Dr. Brown is an assistant professor in the Whitney M. Young, Jr. School of Social Work at Clark Atlanta University. She earned her Ph.D. from the University of Georgia School of Social Work and a graduate certificate in Interdisciplinary Qualitative Studies from the Mary Frances Early College of Education in 2020. Dr. Brown was a recipient of the Southern Regional Education Board (SREB) Dissertation Year Award and the 2019 Graduate School Dean’s Award for Social Sciences. Her research interests include race-based stress and health disparities, mental health and substance use disorders and recovery, and professional wellness factors among helping professionals. Dr. Brown has an extensive practice history with over 20 years of post-MSW behavioral health experience as a clinical social worker and an addiction counselor. She aims to develop a research agenda that incorporates interdisciplinary and mixed methodological approaches to strengthen knowledge around racial and ethnic disparities, particularly in behavioral health.

Brianna

Brianna Dewitty

Interventionist

An aspiring data analyst interested in both social and clinical inequity. My goal is to address health disparities within the healthcare field for the LGBTQ+ community and racial minorities through statistical analysis.

Rachana Sherman

Rachana Sherman

Communications Specialist

Rachana Sherman is an undergraduate student at The University of North Carolina at Chapel Hill (UNC) studying Biology with a minor in Data Science.

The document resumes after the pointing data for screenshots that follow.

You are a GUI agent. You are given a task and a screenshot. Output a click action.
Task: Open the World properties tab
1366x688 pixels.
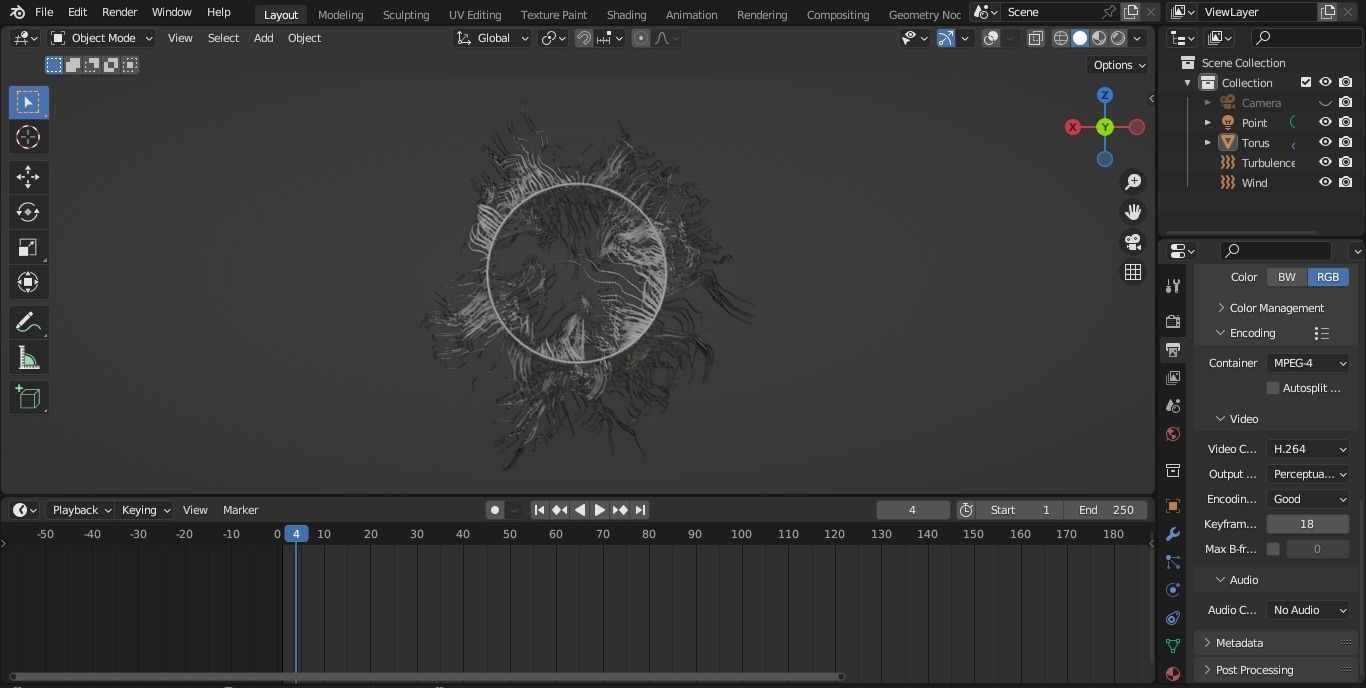coord(1172,434)
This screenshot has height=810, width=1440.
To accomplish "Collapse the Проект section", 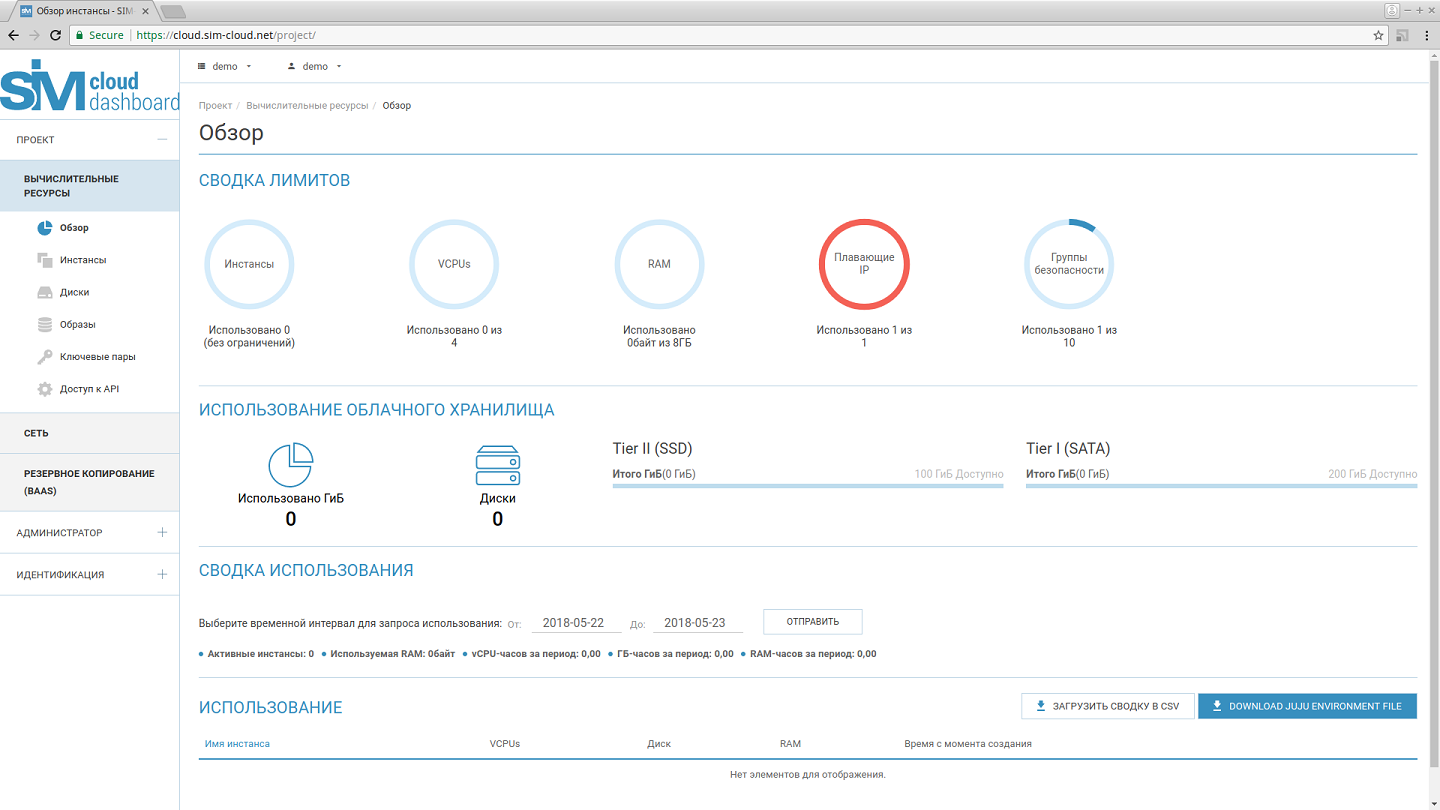I will pyautogui.click(x=162, y=140).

She’s also a General Staff Member under the Department of Campus Life & Student Experiences of UNC’s Undergraduate Student Government Executive Branch. Since high school, she’s worked to mentor students as the co-founder of her free mentorship program, The Scholar’s Corner. She’s completed marketing internships and currently works as a social media manager and video editor. She’s excited to contribute to the INSPIRED Lab as a Communications Specialist!